So I, I wouldn’t say that specifically, I’m passionate about breastfeeding. It’s just that it was the thing that was at stake for me personally, as a mother. And so I’ve, even though I am long since pumping. I appreciated that experience of breastfeeding as one of the first major trade-offs where you feel the tension between your personal and professional ambitions and your devotion to your family.
And I just don’t think that that is a sacrifice that women should have to make. Specifically women and working parents in general. So that’s, what’s kept me going.
The point of exhaustion. I don’t know, you know, cause you can go a long time, especially after having three, especially having had twins, I was already so exhausted.
[00:13:11] Stephanie: Like did anyone step in and say like, you need to take control you like you need to work on yourself or were you just, did it just click for you?
[00:13:18] Kate: I think it was just a moment of clarity where I was just like really I’m struggling. Like it was getting later and later. And I also felt like I just wasn’t like the mom that I wanted to be.
And so, or like short fused or just kind of stressed. And I D I just remember kind of like one day where I was like, I really feel like. Like I needed a vacation. Like I needed a really long vacation, but there’s no vacations anymore.
[00:13:45] Stephanie: It’s just outsource childcare. Pretty much any vacation. You’re just moving childcare to another, another scene.
[00:13:53] Kate: Yeah. Yeah.
[00:13:55] Stephanie: No, it’s not a relocation is what it is, but outsource, relocating.
[00:14:00] Kate: And there’s also no vacations. If you’re an entrepreneur, you’re never not bringing your computer and never not opening your phone and never not available. So, but I just knew that I couldn’t do it anymore. And once I made the decision, it was like the die had been cast and I was done.
Like I knew.
[00:14:16] Stephanie: So flashback, you’re working at Clif bar and you had your first kid. Did you wait, did you have your first kid while you were working there or was that good for, for 18 years. Okay. So when you had your first kid, did anything change in you when you became a mom about your perspective on your career?
Yeah, I mean,
[00:14:30] Kate: I think the thing that changed was that it’s the reality of having a career, even if you’re, you know, when you’re compensated for your career is that it’s time away from your kid. So it has to be worth it. And money is not the thing that makes it worth it. Having being excited in like what you’re trying to do or make, and being excited in your ability to do that.
And I certainly got that at cliff bar, but I think once I had, I learned a lot quicker because I was working for Gary and Kent who are entrepreneurs who gave themselves, had an idea, you know, 30 years ago and acted on it. And so I, I saw the potential of acting on that idea. Okay.
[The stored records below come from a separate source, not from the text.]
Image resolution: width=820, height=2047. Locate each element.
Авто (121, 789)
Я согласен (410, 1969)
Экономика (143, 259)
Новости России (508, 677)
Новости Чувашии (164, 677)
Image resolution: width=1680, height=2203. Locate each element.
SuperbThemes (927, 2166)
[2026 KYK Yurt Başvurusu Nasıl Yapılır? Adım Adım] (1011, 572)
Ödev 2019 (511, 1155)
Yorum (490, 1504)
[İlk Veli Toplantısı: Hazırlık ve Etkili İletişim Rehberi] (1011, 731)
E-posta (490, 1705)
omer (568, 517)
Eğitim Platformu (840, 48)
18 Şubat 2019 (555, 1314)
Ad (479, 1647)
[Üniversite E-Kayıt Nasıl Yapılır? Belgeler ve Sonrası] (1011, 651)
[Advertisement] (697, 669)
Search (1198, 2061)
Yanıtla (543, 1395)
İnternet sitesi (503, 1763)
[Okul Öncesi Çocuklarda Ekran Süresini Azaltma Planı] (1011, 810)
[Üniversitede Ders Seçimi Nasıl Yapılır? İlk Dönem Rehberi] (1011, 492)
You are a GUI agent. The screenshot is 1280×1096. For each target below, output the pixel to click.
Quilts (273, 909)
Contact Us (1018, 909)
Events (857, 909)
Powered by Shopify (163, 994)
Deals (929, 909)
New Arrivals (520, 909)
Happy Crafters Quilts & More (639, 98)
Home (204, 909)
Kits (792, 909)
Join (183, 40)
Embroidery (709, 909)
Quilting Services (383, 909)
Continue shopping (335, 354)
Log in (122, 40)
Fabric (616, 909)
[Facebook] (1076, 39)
So what I had, when I
[00:15:12] Stephanie: felt I was going to ask most moms, especially a new mom to twins, wouldn’t suddenly say like, oh, I have this great idea.
Let me just start a company. I mean, most of them are like, I got to like, figure out my bearings, all of this. So what, what inside of you made you decide, like, I’m just going to start this, like a lot of people have these ideas. They’re like, wouldn’t it be great if. But you also had a great career. You had three kids, you know, what made you decide in that moment?
Like, I need to do this.
[00:15:41] Kate: It had to be done. It had to be done. I could not believe that it hadn’t been done. And then I just figured, well, if not me, who, and if not now,
[00:15:50] Stephanie: when, and I think I read somewhere where you waited three years to hire on your first employee or team member during those three years.
What did that look like and what, who was the first person you hired and why did you choose that role?
[00:16:04] Kate: So my dad and I started the company, so my dad’s my
[00:16:07] Stephanie: co-founder and which is amazing by the way, because telling a dad like, Hey, can we start a breast milk company? Like I envision that conversation and it makes me like, it’s so great that your dad did that.
[00:16:21] Kate: He was just like, where do we start? Let’s go. And he was off and running. We did everything, we did everything. And that was super fun. Cause it was just the two of us. And we like every day you wake up and there’s 10 million problems, opera, 10 million opportunities, I should say, but also technology problems.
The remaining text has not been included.